According to the blog post by Ethereum co-founder Vitalik Buterin entitled “Why Proof of Stake”, the use of Ethereum will reward users with a return of 15%. Since the return is based on the holdings of ETH and not on the US dollar, the incentives to use increase with the price of ETH. So analysts expect more investors to accumulate ETH to put it, which would ease the pressure on the sell side.
The market and community have been expecting Ethereum 2.0 for several years, but challenges have delayed its release. For Ethereum 2.0, due to the complexity of the upgrade, several test networks with an immense test effort were required. Developers behind Ethereum 2.0 wrote on the Github page of the Medalla testnet:
“Before such a mainnet can be started, we need test networks that mimic the mainnet conditions as closely as possible. This requires that stable, long-term and permanent test networks are set up that are supported not just by one client but by several clients, ideally all clients. “
The mood around Ether has become increasingly optimistic as the launch of Ethereum 2.0 coincides with various cheap catalysts for ETH. A pseudonymous cryptocurrency trader called “Loma” indicated that Ethereum 2.0 will take about $ 1 billion off the market. As supply plummets, Bitcoin’s rally is bringing significant capital back into cryptocurrency as the ETH / BTC trading pair forms a bottom formation.
The Ethereum 2.0 excitement has increased after Buterin’s personal wallet sent 3,200 ETH to an Ethereum 2.0 deposit address. According to the official Ethereum 2.0 release notes from coordinator Danny Ryan, the Ethereum 2.0 upgrade can begin if there are 16,384 deposits from 32 ETH seven days before December 1st. After years of research, testing, and implementation, there is finally a tough date for its release.

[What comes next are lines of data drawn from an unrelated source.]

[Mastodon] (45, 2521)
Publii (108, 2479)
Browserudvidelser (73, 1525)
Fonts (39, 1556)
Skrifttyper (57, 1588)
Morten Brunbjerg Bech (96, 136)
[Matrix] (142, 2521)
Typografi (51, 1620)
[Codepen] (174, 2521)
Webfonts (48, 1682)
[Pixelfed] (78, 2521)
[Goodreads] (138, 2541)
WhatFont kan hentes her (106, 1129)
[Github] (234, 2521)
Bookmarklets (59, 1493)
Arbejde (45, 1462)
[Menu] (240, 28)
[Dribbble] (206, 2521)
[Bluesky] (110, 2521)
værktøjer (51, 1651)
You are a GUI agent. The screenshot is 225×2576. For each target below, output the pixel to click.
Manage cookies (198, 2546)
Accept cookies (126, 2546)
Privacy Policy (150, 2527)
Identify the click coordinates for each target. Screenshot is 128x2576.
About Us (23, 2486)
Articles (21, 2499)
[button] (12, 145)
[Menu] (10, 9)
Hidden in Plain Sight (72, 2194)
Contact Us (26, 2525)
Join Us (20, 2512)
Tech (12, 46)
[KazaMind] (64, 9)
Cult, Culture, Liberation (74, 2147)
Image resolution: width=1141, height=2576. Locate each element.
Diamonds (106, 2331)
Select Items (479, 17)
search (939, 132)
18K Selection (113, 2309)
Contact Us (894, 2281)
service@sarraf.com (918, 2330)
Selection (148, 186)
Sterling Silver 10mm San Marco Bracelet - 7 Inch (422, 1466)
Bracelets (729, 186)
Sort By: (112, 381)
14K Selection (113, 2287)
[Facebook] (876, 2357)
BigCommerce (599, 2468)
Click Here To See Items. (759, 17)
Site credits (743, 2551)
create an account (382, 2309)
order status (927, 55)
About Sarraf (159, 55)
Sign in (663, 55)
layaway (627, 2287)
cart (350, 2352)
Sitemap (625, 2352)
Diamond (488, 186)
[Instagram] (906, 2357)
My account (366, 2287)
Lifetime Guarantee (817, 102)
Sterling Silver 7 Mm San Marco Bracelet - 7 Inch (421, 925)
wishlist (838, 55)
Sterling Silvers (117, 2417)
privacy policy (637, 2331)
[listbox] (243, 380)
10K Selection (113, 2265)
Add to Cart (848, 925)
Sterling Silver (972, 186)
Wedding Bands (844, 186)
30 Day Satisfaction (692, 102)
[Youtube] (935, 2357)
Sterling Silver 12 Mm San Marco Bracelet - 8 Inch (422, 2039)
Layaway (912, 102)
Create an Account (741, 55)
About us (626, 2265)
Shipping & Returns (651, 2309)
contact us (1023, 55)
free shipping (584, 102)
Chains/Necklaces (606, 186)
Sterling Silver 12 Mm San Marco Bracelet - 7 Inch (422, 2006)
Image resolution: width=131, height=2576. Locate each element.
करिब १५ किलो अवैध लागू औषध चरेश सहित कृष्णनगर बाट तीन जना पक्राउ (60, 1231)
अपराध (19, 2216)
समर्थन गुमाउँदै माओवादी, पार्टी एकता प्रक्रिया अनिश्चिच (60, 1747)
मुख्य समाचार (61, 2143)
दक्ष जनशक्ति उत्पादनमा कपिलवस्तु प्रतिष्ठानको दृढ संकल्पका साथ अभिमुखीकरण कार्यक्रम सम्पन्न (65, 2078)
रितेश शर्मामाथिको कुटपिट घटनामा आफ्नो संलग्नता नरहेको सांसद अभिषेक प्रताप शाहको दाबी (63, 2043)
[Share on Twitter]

The Ethereum 2.0 confluence is approaching, which would benefit the entire Ethereum and DeFi ecosystem in terms of scaling, and the strength of the ETH / BTC trading pair makes a rally in November and December more likely. There’s also narration that ETH rose significantly to its all-time high of $ 1,419 in January 2018, almost a month after BTC hit its record high of $ 20,000.